Slave and Free States - Background

Background

The Northeastern and Mid-Atlantic States, including Massachusetts, New York, Pennsylvania, and New Jersey, had legally permitted slavery in the 17th, 18th, and even part of the 19th centuries, but in the generation or two before the American Civil War, almost all slaves in such states had been emancipated through a series of statutes.

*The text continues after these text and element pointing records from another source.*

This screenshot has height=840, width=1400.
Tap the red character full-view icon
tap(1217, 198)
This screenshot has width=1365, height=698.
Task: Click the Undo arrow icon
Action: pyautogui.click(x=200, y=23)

The first U.S. region entirely free of slavery was the Northwest Territory, which was ordained free under the Northwest Ordinance of 1787, passed just before the U.S. Constitution was ratified. The states created from this region—Ohio, Indiana, Michigan, Illinois, Wisconsin, and Minnesota —were generally settled by New Englanders and American Revolutionary War veterans granted land there. Because this region was entirely slave-free from its inception and separated by the Ohio River from the South—which was pushing an expansion of legal slavery into the West—the concept developed of "free states" in contrast to "slave states." The rural parts of these states, at one time in direct East-West rivalry with the Northeastern commercial states, realigned with the Northeastern states, which were newly free of slavery, and together these regions created the amalgamation of states prohibiting slavery, known in the context of the Civil War as the free states.

Anti-slavery settlers in "Bleeding Kansas" in the 1850s were called Free-Soilers, because they fought (successfully) to include Kansas in the Union as a free state.